YOUR GOAL:
Repeat the records below word for word and omit each image.

=== ENTRIES SUPPLIED ===

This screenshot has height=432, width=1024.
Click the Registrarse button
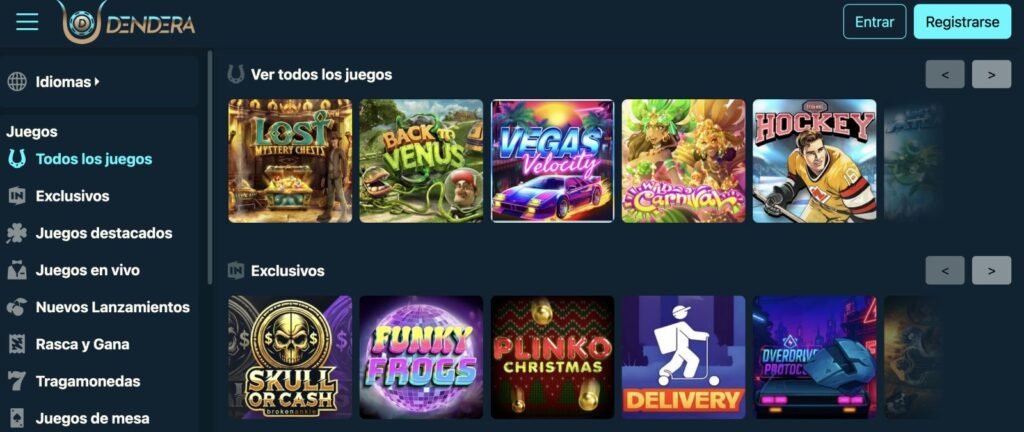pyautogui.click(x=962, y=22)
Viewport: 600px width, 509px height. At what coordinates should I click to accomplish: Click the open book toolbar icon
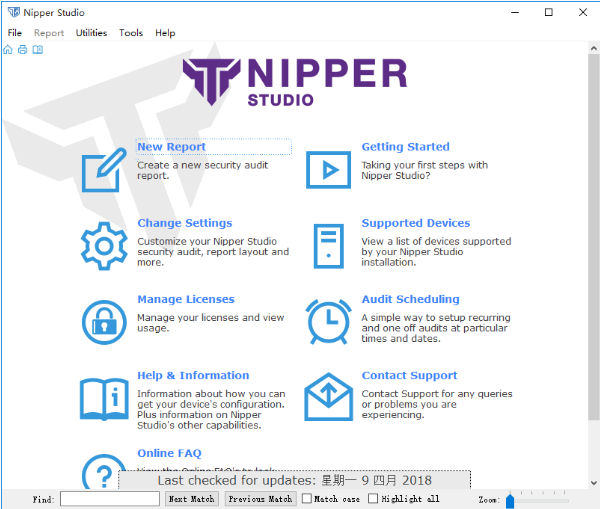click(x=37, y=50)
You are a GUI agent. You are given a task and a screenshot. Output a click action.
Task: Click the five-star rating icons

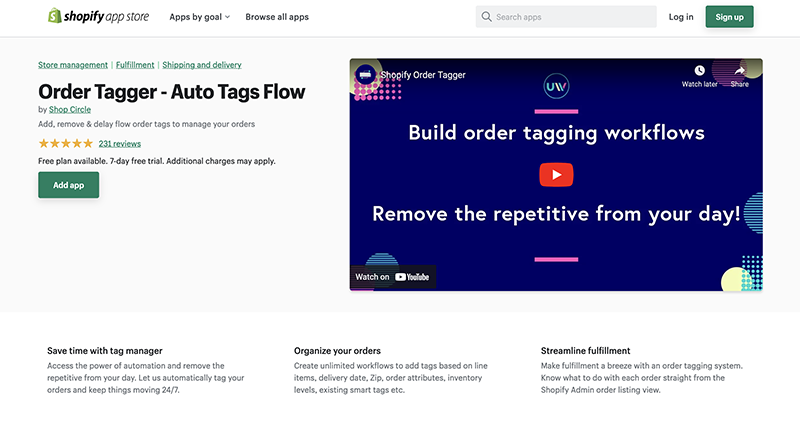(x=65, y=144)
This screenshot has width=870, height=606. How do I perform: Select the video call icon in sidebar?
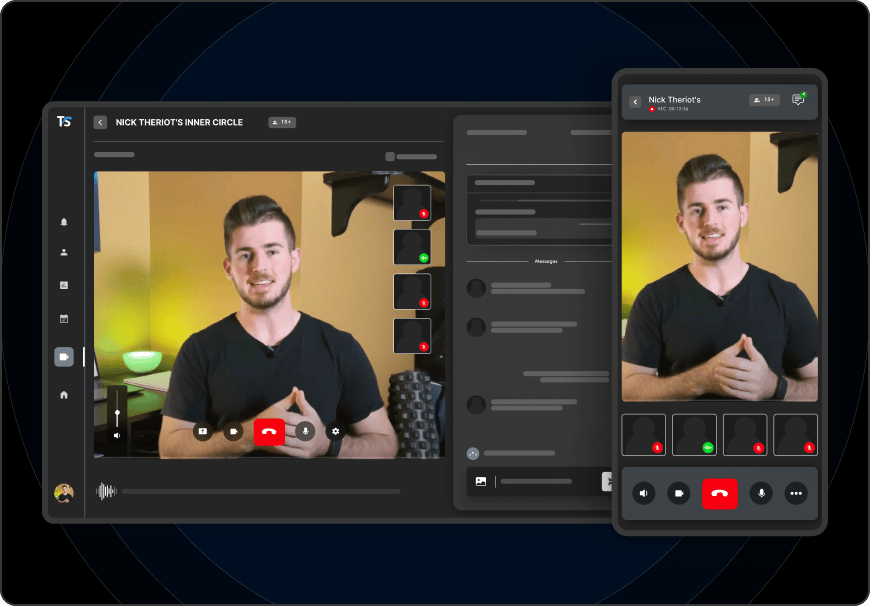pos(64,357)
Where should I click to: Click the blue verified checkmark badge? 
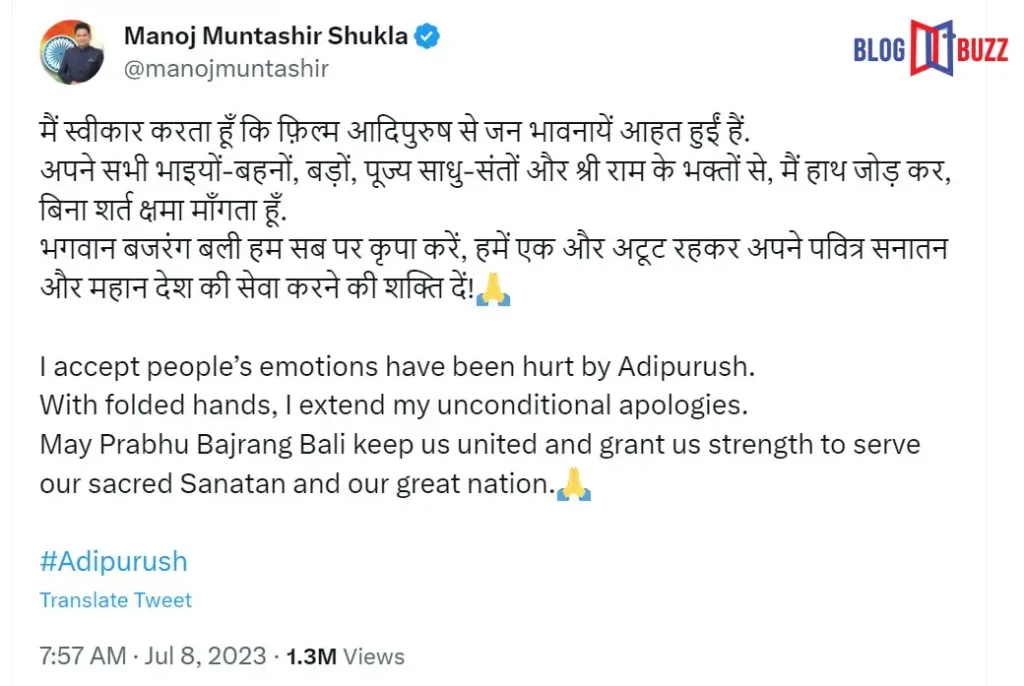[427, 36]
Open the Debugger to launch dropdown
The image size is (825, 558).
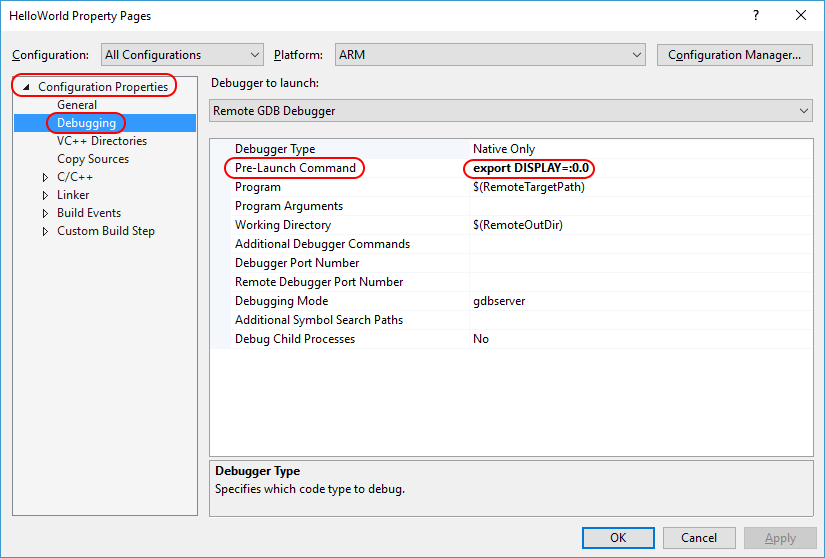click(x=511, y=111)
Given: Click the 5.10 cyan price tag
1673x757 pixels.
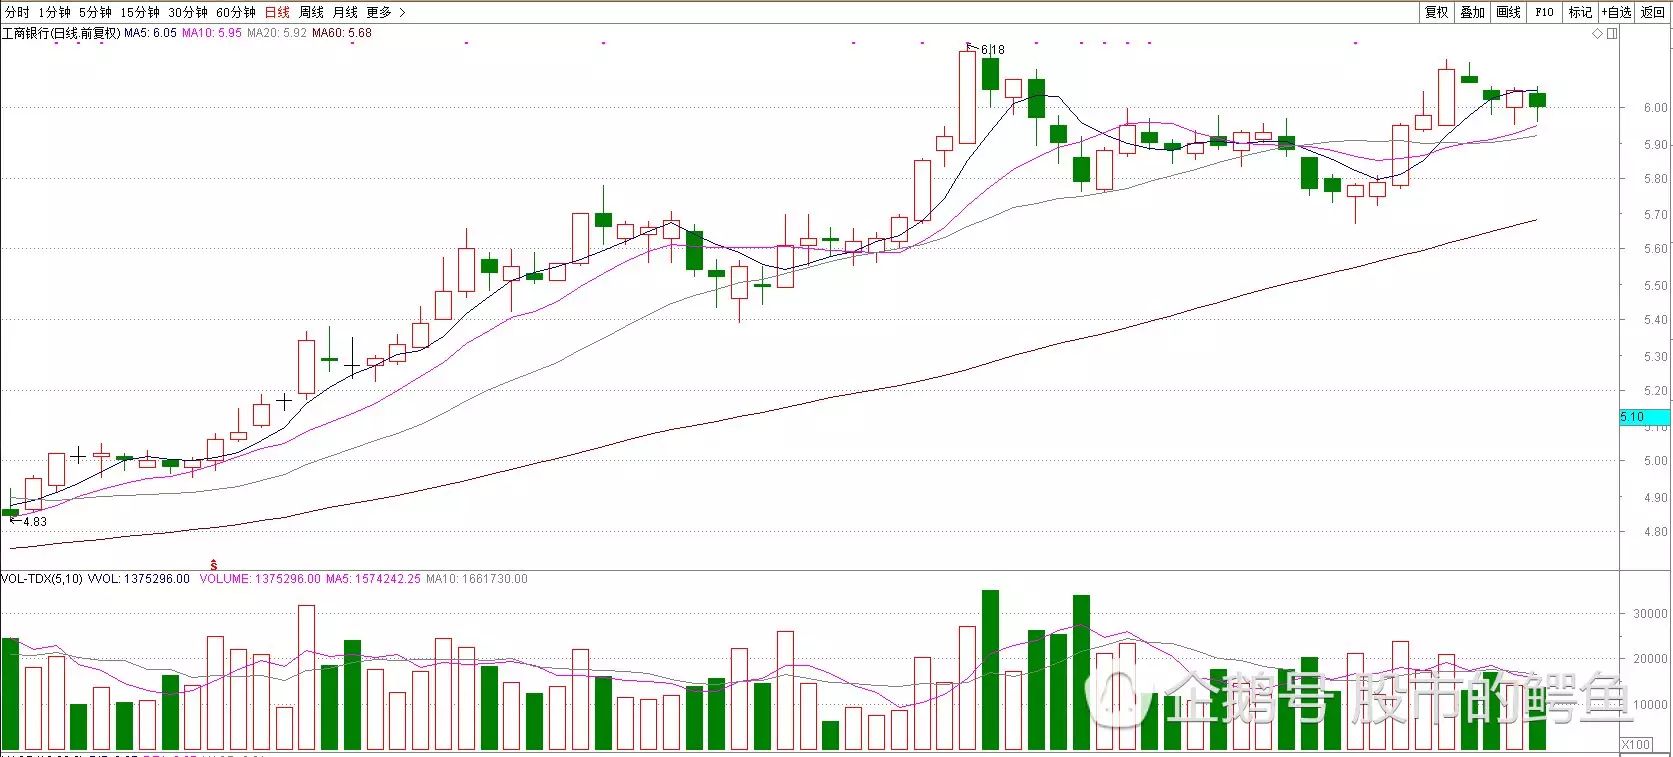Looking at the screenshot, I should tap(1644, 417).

===

RESPONSE AREA:
This screenshot has height=432, width=1024.
Click the Registrarse button
pyautogui.click(x=962, y=22)
Viewport: 600px width, 509px height. At what coordinates should I click to accomplish: Click the open book toolbar icon
click(x=37, y=50)
You are a GUI agent. You are given a task and a screenshot. Output a click action.
Task: Click the five-star rating icons

(x=65, y=144)
This screenshot has width=870, height=606. How do I perform: Select the video call icon in sidebar?
pos(64,357)
Where should I click to: Click the blue verified checkmark badge? 
[427, 36]
Open the Debugger to launch dropdown
The image size is (825, 558).
click(x=511, y=111)
Given: Click the 5.10 cyan price tag
1673x757 pixels.
Looking at the screenshot, I should tap(1644, 417).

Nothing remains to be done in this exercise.